I get home and pencill the first new page of Pleasant Life #1. Its a scene of TED running after a perpertrator at the casino. My ink flows great, I never erase a mistake and my layout is exactly as I pictured it in my head and via my thumbnail. My wife wakes up and is impressed. I go to bed happy for once.
Saturday----
Our phone is shut off due to not paying the bill and won't be on till monday. So, I sit home broke and bored to death. I watch several movies and pencil another page of PLEASANT LIFE. This time, a page of Amber and her new job (ala, the basis for the whole story... nuff said for now). Its coming along great and I stop for a while to veg out on the couch. Its a very lazy day for me and when the wife gets home, I go to sleep at 1am with her, watching family guy.
Sunday---
I wake up around 9am and go out to the couch to watch some MST3K. I pass out halfway through it. The wife wakes me up and goes to work. I go back to sleep, being woke up later by the cats. I sleep again only to be woke up by some kid knocking at my door wanting pledge money for his baseball camp.
Bored, I head to work to check my email. I then stop by the wife's work and never really get to see her much. I head home and watch KILL BILL Vol 2, the GODFATHER 1 on cable and am in the middle of part 2 when the wife gets home.

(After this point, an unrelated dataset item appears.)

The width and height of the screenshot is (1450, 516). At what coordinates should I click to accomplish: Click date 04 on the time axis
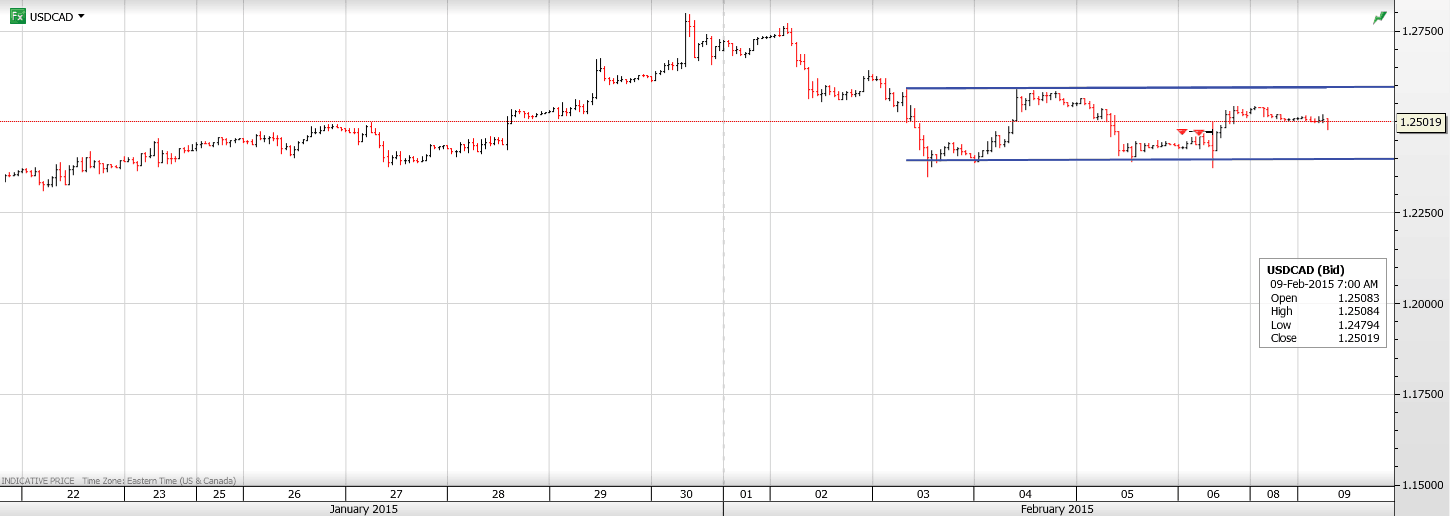pyautogui.click(x=1025, y=494)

We head out and rent some movies. We get back home and chat about our future, a part 2 to our conversation on wednesday. She is stressed that her decisions will effect others. I assure her and we come up with a sensible plan and execution plan. We go back out for Taco Bell to make her feel better (the wife is a whore for taco bell. She would do ANYTHING for a choco taco and a chicken quesadilla). She passes out. I watch "WAITING.." and "SLEEPAWAY CAMP 1." Both were alright. I channel surf all day till I fall asleep around 7am.